Department of Mathematics, The University of Mississippi, University, MS 38677, USA.
BMC Bioinformatics. 2009 Oct 8;10 Suppl 11(Suppl 11):S19. doi: 10.1186/1471-2105-10-S11-S19.
Microarray technology has made it possible to simultaneously monitor the expression levels of thousands of genes in a single experiment. However, the large number of genes greatly increases the challenges of analyzing, comprehending and interpreting the resulting mass of data. Selecting a subset of important genes is inevitable to address the challenge. Gene selection has been investigated extensively over the last decade. Most selection procedures, however, are not sufficient for accurate inference of underlying biology, because biological significance does not necessarily have to be statistically significant. Additional biological knowledge needs to be integrated into the gene selection procedure.

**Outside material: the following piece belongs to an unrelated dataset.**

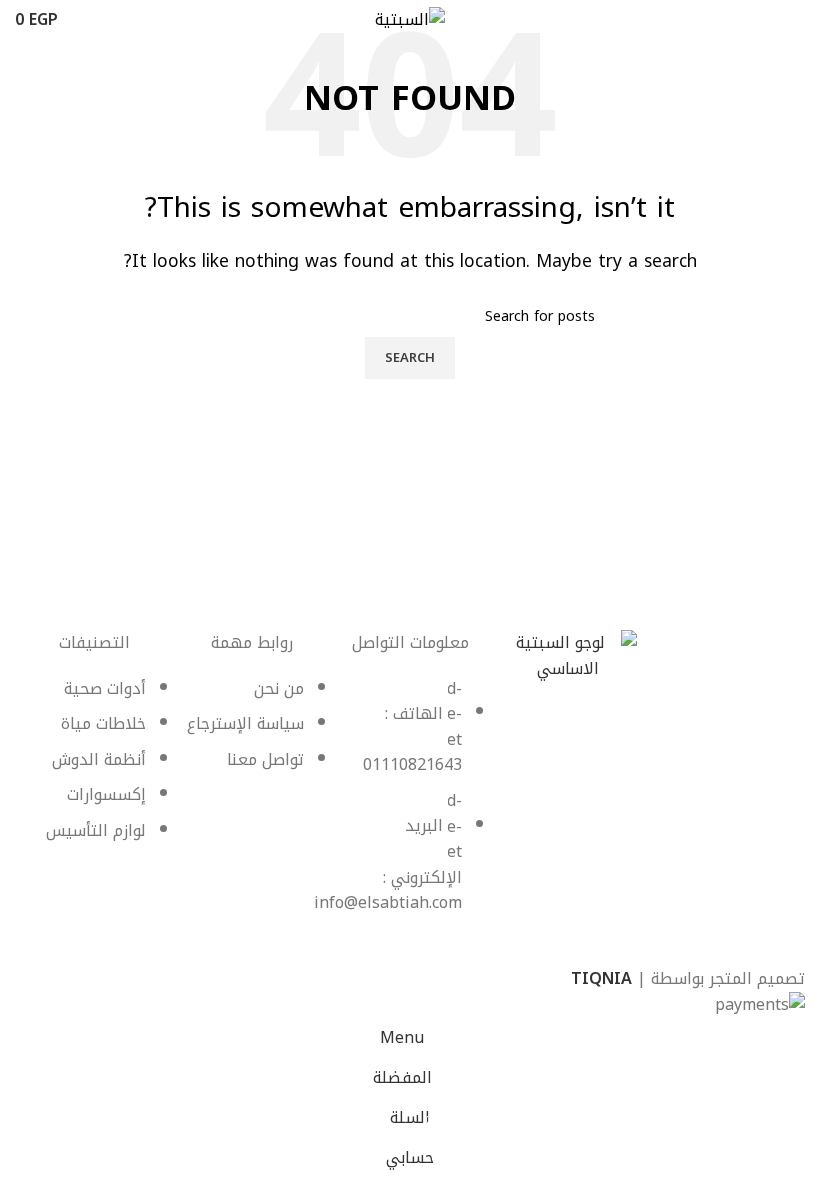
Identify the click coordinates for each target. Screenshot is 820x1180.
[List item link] (410, 806)
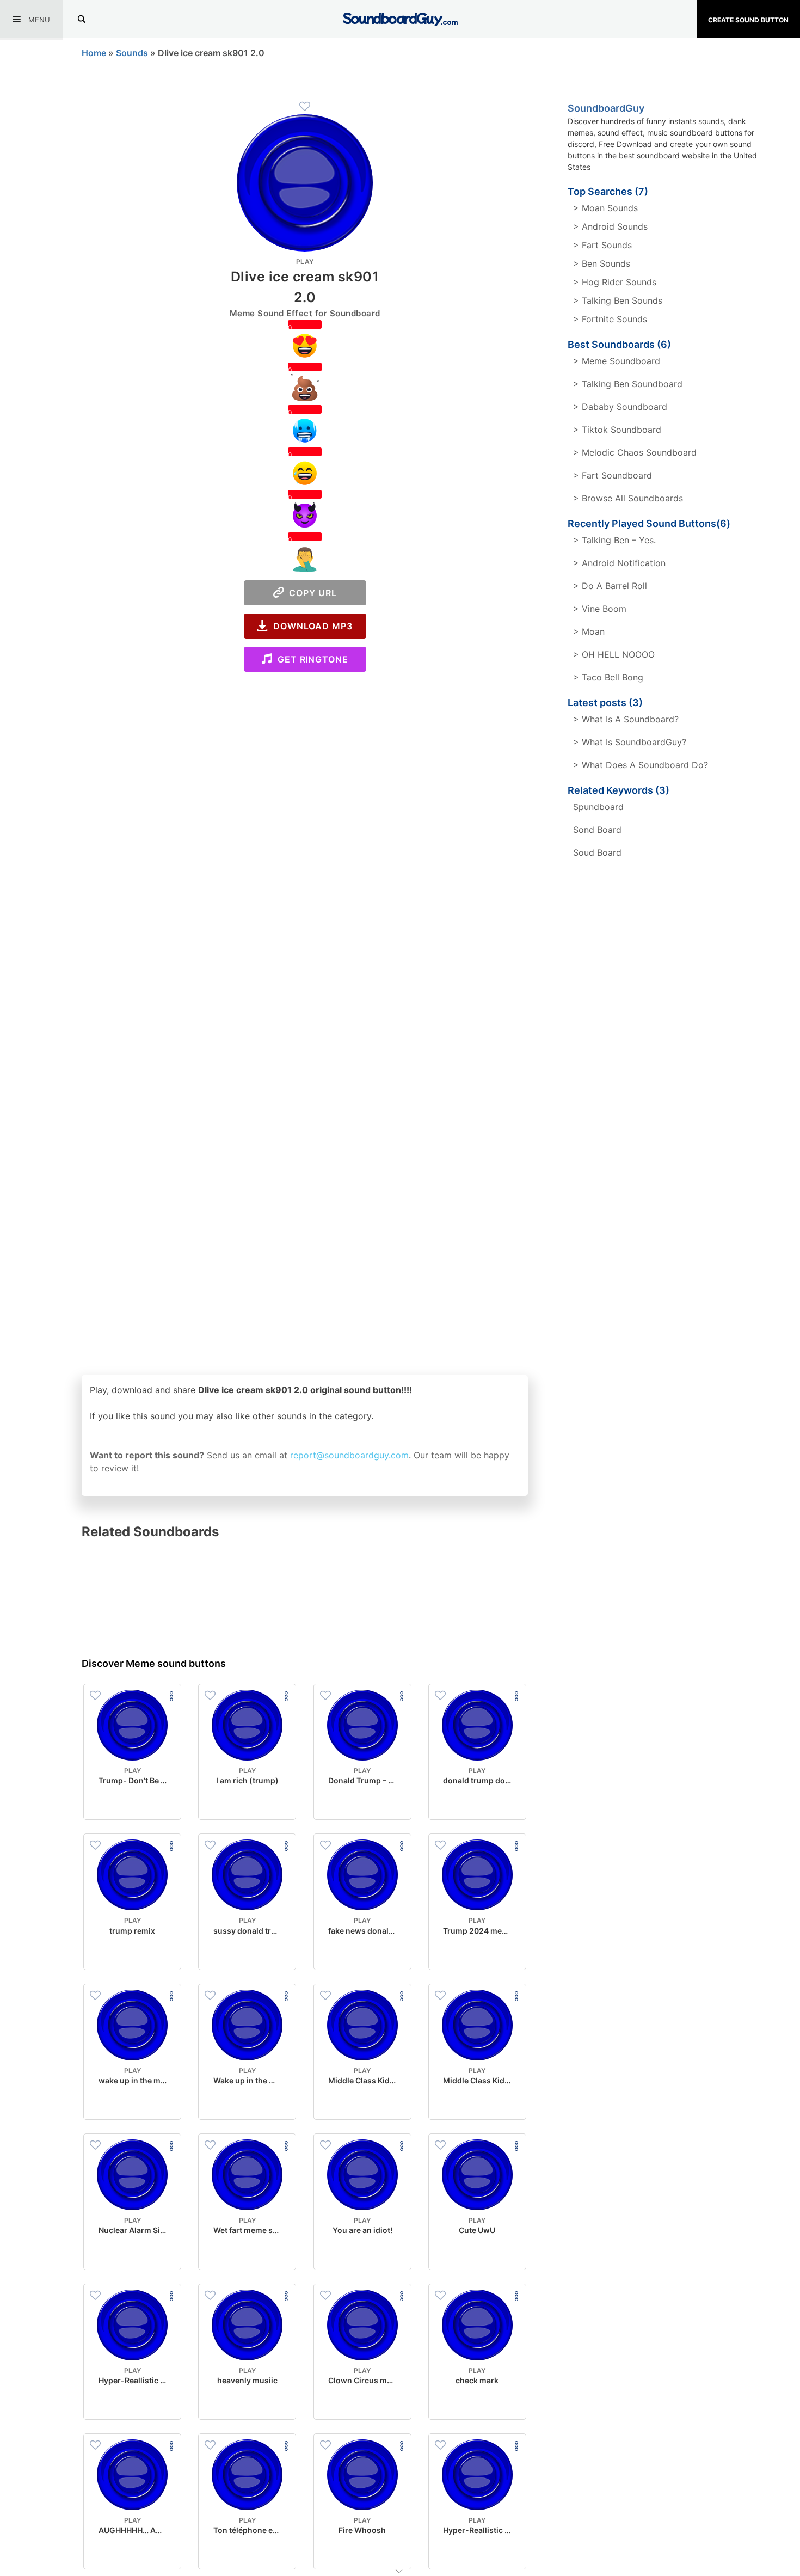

We propose a general framework for gene ranking. We construct a bipartite graph from the Gene Ontology (GO) and gene expression data. The graph describes the relationship between genes and their associated molecular functions. Under a species condition, edge weights of the graph are assigned to be gene expression level. Such a graph provides a mathematical means to represent both species-independent and species-dependent biological information. We also develop a new ranking algorithm to analyze the weighted graph via a kernelized spatial depth (KSD) approach. Consequently, the importance of gene and molecular function can be simultaneously ranked by a real-valued measure, KSD, which incorporates the global and local structure of the graph. Over-expressed and under-regulated genes also can be separately ranked.
The gene-function bigraph integrates molecular function annotations into gene expression data. The relevance of genes is described in the graph (through a common function). The proposed method provides an exploratory framework for gene data analysis.
微阵列技术使得在单个实验中同时监测数千个基因的表达水平成为可能。然而,大量的基因大大增加了分析、理解和解释由此产生的大量数据的挑战。选择一组重要的基因是解决这一挑战的必然选择。在过去的十年中,基因选择已经得到了广泛的研究。然而,大多数选择程序都不足以进行准确的生物学推断,因为生物学意义不一定具有统计学意义。需要将额外的生物学知识整合到基因选择过程中。
我们提出了一种通用的基因排序框架。我们从基因本体论(GO)和基因表达数据构建了一个二分图。该图描述了基因与其相关分子功能之间的关系。在物种条件下,图的边权重被分配为基因表达水平。这样的图提供了一种数学方法来表示既不依赖于物种又依赖于物种的生物学信息。我们还开发了一种新的排序算法,通过核空间深度(KSD)方法分析加权图。因此,基因和分子功能的重要性可以通过一个整合了图的全局和局部结构的实值度量 KSD 来同时排序。过表达和下调的基因也可以分别排序。
基因-功能二分图将分子功能注释集成到基因表达数据中。基因的相关性在图中描述(通过共同的功能)。所提出的方法为基因数据分析提供了一个探索性的框架。